==== Material for this exercise ====

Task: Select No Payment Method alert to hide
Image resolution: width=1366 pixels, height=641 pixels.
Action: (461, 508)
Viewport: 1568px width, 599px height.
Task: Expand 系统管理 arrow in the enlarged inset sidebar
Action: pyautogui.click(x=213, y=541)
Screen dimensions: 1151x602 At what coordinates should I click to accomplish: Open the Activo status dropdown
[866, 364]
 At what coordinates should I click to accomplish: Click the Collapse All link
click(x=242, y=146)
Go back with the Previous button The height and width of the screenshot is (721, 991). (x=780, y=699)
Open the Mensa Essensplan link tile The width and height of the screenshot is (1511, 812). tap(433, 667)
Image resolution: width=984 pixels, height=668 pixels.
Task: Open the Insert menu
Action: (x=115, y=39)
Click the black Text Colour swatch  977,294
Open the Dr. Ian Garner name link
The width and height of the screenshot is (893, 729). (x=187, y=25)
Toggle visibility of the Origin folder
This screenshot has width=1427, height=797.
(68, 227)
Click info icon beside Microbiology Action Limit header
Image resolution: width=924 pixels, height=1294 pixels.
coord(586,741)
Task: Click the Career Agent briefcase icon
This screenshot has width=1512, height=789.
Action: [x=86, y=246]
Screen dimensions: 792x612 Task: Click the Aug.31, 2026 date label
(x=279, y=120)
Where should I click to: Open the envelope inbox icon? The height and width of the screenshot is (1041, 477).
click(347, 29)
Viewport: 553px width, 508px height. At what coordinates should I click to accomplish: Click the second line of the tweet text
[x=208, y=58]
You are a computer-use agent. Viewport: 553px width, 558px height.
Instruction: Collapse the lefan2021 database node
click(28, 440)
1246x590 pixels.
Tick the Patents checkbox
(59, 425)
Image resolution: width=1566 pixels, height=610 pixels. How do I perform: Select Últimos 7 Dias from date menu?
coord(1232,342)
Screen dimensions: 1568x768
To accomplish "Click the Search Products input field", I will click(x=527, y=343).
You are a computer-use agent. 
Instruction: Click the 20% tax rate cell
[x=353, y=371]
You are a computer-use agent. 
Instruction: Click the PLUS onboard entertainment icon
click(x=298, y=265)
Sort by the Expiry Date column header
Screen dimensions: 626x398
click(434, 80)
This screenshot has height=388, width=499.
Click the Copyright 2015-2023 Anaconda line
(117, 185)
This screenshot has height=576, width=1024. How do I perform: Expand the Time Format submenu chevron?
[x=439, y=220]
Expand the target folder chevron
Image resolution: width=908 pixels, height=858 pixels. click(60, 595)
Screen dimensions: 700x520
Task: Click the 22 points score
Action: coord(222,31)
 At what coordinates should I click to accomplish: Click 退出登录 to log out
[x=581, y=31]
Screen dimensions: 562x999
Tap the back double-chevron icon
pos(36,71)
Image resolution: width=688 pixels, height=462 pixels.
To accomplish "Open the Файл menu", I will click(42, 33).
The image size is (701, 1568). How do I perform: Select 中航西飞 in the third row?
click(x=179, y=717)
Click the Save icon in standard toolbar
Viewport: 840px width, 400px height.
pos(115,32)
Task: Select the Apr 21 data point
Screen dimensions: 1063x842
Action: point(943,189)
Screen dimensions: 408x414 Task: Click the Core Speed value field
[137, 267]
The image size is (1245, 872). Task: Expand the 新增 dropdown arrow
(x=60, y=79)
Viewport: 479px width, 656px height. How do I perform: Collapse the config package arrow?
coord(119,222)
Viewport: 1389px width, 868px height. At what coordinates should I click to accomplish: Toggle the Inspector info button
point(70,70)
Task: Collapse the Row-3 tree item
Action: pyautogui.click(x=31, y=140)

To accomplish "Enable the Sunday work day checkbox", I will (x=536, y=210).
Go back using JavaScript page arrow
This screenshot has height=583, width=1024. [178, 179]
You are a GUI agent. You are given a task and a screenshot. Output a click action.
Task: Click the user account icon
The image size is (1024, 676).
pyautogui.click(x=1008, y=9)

====

Assignment
Please transcribe the data shown above in full, exactly as it stands.

Solution below
Task: Select No Payment Method alert to hide
Image resolution: width=1366 pixels, height=641 pixels.
Action: (461, 508)
Viewport: 1568px width, 599px height.
Task: Expand 系统管理 arrow in the enlarged inset sidebar
Action: pyautogui.click(x=213, y=541)
Screen dimensions: 1151x602 At what coordinates should I click to accomplish: Open the Activo status dropdown
[866, 364]
 At what coordinates should I click to accomplish: Click the Collapse All link
click(x=242, y=146)
Go back with the Previous button The height and width of the screenshot is (721, 991). (x=780, y=699)
Open the Mensa Essensplan link tile The width and height of the screenshot is (1511, 812). tap(433, 667)
Image resolution: width=984 pixels, height=668 pixels.
Task: Open the Insert menu
Action: (x=115, y=39)
Click the black Text Colour swatch  977,294
Open the Dr. Ian Garner name link
The width and height of the screenshot is (893, 729). (x=187, y=25)
Toggle visibility of the Origin folder
This screenshot has width=1427, height=797.
(68, 227)
Click info icon beside Microbiology Action Limit header
Image resolution: width=924 pixels, height=1294 pixels.
coord(586,741)
Task: Click the Career Agent briefcase icon
This screenshot has width=1512, height=789.
Action: [x=86, y=246]
Screen dimensions: 792x612 Task: Click the Aug.31, 2026 date label
(x=279, y=120)
Where should I click to: Open the envelope inbox icon? The height and width of the screenshot is (1041, 477).
click(347, 29)
Viewport: 553px width, 508px height. At what coordinates should I click to accomplish: Click the second line of the tweet text
[x=208, y=58]
You are a computer-use agent. Viewport: 553px width, 558px height.
Instruction: Collapse the lefan2021 database node
click(28, 440)
1246x590 pixels.
Tick the Patents checkbox
(59, 425)
Image resolution: width=1566 pixels, height=610 pixels. How do I perform: Select Últimos 7 Dias from date menu?
coord(1232,342)
Screen dimensions: 1568x768
To accomplish "Click the Search Products input field", I will click(x=527, y=343).
You are a computer-use agent. 
Instruction: Click the 20% tax rate cell
[x=353, y=371]
You are a computer-use agent. 
Instruction: Click the PLUS onboard entertainment icon
click(x=298, y=265)
Sort by the Expiry Date column header
Screen dimensions: 626x398
click(434, 80)
This screenshot has height=388, width=499.
Click the Copyright 2015-2023 Anaconda line
(117, 185)
This screenshot has height=576, width=1024. How do I perform: Expand the Time Format submenu chevron?
[x=439, y=220]
Expand the target folder chevron
Image resolution: width=908 pixels, height=858 pixels. click(60, 595)
Screen dimensions: 700x520
Task: Click the 22 points score
Action: coord(222,31)
 At what coordinates should I click to accomplish: Click 退出登录 to log out
[x=581, y=31]
Screen dimensions: 562x999
Tap the back double-chevron icon
pos(36,71)
Image resolution: width=688 pixels, height=462 pixels.
To accomplish "Open the Файл menu", I will click(42, 33).
The image size is (701, 1568). How do I perform: Select 中航西飞 in the third row?
click(x=179, y=717)
Click the Save icon in standard toolbar
Viewport: 840px width, 400px height.
pos(115,32)
Task: Select the Apr 21 data point
Screen dimensions: 1063x842
Action: point(943,189)
Screen dimensions: 408x414 Task: Click the Core Speed value field
[137, 267]
The image size is (1245, 872). Task: Expand the 新增 dropdown arrow
(x=60, y=79)
Viewport: 479px width, 656px height. How do I perform: Collapse the config package arrow?
coord(119,222)
Viewport: 1389px width, 868px height. At what coordinates should I click to accomplish: Toggle the Inspector info button
point(70,70)
Task: Collapse the Row-3 tree item
Action: pyautogui.click(x=31, y=140)

To accomplish "Enable the Sunday work day checkbox", I will (x=536, y=210).
Go back using JavaScript page arrow
This screenshot has height=583, width=1024. [178, 179]
You are a GUI agent. You are given a task and a screenshot. Output a click action.
Task: Click the user account icon
The image size is (1024, 676).
pyautogui.click(x=1008, y=9)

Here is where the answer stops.